Ricin toxicity can occur through ingestion, inhalation, or injection. Most cases of ricin toxicity occur following voluntary or accidental ingestion of castor seeds. The lethal oral dose is estimated to be around one to 20 milligrams per kilogram. About five to six seeds of the castor bean plant are considered lethal in children, while in adults, it about 20 seeds. The clinical presentation usually depends on the route of inhalation. Symptoms usually set in within 12 hours of ingestion and initially may include nausea, vomiting, diarrhea, and abdominal pain. Massive gastrointestinal fluid and electrolyte loss have been described and are complicated by hematemesis and melena and progressing to hepatic failure, renal dysfunction, and death due to multiorgan failure or cardiovascular collapse. Inhalation of aerosol particles between the size of 1 to 5-micrometer diameter can penetrate deep in the lung and cause toxicity. Post inhalation symptoms usually begin immediately or within the first 8 hours and may present as cough, dyspnoea, fever, pneumonia, and pulmonary edema leading to respiratory failure and death.
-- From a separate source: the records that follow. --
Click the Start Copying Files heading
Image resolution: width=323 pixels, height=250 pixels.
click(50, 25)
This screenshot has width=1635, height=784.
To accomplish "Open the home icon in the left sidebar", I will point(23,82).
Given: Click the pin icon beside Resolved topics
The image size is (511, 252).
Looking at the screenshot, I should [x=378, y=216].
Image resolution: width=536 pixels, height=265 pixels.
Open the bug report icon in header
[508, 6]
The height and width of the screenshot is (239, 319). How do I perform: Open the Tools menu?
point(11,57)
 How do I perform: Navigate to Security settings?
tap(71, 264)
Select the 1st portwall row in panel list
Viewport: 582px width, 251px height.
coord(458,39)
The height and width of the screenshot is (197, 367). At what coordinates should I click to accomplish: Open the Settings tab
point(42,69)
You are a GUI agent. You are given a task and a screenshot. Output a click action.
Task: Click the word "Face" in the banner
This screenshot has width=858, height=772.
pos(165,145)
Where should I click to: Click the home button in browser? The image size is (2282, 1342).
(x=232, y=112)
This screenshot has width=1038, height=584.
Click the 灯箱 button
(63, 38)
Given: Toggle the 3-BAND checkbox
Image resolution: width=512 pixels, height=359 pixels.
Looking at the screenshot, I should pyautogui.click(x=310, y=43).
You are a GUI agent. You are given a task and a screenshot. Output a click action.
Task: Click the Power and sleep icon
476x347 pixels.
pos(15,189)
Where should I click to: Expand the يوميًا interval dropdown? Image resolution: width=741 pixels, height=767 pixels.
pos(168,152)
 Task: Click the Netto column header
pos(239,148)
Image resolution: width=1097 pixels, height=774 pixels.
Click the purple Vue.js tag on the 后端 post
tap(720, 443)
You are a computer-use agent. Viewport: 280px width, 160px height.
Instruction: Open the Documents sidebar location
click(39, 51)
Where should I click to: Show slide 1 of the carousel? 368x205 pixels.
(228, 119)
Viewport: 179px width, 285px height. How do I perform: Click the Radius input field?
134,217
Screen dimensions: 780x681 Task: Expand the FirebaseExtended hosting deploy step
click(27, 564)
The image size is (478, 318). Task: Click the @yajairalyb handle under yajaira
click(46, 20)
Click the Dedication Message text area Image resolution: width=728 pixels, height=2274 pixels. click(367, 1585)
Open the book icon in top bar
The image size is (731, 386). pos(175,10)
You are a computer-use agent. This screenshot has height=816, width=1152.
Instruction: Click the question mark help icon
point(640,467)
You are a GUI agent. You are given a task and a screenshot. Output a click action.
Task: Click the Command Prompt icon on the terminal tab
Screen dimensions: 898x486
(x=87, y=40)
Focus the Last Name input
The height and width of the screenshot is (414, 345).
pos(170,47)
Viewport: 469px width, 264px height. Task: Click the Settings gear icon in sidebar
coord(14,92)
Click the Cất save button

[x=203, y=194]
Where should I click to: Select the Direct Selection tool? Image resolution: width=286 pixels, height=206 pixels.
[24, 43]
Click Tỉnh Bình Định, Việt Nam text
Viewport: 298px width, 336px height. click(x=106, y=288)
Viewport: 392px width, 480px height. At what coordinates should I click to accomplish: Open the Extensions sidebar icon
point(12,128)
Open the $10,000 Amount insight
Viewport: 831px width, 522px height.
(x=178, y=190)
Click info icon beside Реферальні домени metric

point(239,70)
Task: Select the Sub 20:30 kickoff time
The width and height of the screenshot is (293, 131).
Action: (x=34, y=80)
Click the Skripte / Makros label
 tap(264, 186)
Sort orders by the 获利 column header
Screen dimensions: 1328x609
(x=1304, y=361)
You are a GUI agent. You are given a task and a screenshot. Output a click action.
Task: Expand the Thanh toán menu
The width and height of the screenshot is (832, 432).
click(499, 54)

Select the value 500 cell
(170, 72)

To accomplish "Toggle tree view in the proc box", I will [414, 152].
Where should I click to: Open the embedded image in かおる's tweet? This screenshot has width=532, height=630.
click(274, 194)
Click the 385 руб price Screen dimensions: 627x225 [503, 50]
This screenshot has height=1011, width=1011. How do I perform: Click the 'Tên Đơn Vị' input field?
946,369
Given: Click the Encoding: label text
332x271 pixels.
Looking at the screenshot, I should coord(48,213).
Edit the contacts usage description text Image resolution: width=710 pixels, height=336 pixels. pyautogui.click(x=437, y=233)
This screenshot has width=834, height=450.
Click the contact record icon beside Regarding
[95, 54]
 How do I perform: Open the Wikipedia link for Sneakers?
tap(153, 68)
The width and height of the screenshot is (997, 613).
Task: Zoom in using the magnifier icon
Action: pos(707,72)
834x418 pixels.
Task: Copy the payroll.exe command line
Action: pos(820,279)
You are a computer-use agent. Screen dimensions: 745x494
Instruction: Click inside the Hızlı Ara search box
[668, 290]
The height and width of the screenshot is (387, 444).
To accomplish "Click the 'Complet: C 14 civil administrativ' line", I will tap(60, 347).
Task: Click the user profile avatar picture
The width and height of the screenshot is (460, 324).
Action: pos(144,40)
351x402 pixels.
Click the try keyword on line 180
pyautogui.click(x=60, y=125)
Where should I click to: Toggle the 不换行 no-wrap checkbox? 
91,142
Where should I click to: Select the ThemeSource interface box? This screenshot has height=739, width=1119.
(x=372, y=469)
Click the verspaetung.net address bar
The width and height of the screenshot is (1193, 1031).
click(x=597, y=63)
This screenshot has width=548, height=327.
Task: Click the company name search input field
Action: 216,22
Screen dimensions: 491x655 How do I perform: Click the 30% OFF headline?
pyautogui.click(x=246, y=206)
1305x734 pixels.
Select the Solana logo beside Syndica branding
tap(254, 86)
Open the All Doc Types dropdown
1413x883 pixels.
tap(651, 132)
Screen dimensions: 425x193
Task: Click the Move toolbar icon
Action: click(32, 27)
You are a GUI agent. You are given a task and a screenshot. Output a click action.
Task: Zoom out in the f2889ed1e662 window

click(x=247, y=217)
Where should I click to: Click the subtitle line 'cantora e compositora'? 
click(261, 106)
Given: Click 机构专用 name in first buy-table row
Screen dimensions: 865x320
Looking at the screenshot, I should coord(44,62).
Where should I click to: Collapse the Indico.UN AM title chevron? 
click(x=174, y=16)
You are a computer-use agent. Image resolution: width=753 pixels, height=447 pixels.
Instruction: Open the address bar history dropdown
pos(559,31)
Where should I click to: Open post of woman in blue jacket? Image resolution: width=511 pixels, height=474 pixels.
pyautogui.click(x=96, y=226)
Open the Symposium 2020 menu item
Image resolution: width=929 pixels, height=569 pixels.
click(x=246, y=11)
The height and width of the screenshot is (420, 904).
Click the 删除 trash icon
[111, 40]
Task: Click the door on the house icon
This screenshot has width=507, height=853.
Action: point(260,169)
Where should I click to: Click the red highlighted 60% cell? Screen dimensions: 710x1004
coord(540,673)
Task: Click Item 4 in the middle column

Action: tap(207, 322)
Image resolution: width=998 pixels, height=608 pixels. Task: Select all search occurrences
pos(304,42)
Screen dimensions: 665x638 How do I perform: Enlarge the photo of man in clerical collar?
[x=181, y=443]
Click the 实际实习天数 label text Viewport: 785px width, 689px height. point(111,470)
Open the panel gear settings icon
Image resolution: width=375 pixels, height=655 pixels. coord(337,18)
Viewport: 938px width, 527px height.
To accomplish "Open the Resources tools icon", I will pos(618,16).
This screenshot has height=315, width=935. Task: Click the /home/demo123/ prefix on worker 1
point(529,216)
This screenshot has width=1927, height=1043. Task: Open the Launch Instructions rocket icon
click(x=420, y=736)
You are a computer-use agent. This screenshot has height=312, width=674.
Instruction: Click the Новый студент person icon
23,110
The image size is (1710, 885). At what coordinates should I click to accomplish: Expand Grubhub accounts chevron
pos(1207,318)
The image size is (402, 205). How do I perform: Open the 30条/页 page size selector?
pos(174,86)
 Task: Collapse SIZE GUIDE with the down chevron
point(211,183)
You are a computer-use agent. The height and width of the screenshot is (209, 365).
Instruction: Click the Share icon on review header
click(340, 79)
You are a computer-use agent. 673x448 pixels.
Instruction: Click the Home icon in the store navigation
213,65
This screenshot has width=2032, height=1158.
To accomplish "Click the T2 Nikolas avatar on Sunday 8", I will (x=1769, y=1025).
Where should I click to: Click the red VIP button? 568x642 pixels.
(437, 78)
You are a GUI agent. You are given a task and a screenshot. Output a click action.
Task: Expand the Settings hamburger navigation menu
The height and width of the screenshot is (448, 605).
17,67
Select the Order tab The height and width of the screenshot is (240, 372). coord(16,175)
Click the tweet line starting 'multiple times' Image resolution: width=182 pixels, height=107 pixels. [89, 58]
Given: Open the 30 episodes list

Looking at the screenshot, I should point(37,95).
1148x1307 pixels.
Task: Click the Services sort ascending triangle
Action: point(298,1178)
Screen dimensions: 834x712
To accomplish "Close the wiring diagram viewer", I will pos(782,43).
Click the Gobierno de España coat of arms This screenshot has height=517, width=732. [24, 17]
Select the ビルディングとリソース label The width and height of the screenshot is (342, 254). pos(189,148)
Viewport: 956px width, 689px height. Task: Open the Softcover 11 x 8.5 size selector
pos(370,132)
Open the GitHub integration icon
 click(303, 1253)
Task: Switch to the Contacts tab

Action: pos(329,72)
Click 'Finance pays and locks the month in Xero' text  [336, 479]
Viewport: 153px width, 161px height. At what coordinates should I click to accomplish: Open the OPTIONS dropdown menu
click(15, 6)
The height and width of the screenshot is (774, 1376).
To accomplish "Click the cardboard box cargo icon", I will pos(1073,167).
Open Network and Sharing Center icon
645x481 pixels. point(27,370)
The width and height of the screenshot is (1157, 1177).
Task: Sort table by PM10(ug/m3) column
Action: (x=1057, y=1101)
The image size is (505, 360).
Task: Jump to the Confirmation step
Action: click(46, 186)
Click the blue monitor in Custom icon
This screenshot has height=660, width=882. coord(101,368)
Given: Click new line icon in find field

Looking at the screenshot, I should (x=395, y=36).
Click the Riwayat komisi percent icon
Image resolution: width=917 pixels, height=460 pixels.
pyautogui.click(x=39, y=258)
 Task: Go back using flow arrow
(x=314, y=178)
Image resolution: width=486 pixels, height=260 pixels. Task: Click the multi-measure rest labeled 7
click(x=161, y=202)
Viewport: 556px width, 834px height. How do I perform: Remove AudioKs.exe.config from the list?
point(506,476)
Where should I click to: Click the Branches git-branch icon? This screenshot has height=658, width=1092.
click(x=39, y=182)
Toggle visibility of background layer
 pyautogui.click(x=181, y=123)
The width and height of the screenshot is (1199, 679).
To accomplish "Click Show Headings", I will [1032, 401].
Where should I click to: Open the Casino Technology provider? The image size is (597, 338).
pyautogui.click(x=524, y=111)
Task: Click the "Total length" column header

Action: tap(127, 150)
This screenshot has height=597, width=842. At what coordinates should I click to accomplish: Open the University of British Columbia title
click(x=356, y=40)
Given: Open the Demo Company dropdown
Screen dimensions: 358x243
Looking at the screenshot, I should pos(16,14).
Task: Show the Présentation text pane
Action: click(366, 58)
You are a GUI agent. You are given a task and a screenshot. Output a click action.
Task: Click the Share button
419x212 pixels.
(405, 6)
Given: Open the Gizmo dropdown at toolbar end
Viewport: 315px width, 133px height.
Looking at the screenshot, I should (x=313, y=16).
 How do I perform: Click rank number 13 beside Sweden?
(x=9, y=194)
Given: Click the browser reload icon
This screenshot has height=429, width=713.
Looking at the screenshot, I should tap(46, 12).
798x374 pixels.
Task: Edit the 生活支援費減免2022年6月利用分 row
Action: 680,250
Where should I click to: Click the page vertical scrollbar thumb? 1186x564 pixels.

Post injection symptoms may include erythema, induration, the formation of blisters, capillary leak, as well as localized necrosis.[57][58][59][60]

Investigations and Management

Initial investigations may reveal elevated liver transaminases, amylase, creatinine kinase, electrolyte abnormalities, myoglobinuria, and altered renal function tests. Laboratory detection of the ricin protein depends on immunological assays, liquid chromatography-mass spectrometry, or functional activity assays. Field-based diagnostic tests, including lateral flow assays, provide an effective immunoassay technique for detection.[59][60]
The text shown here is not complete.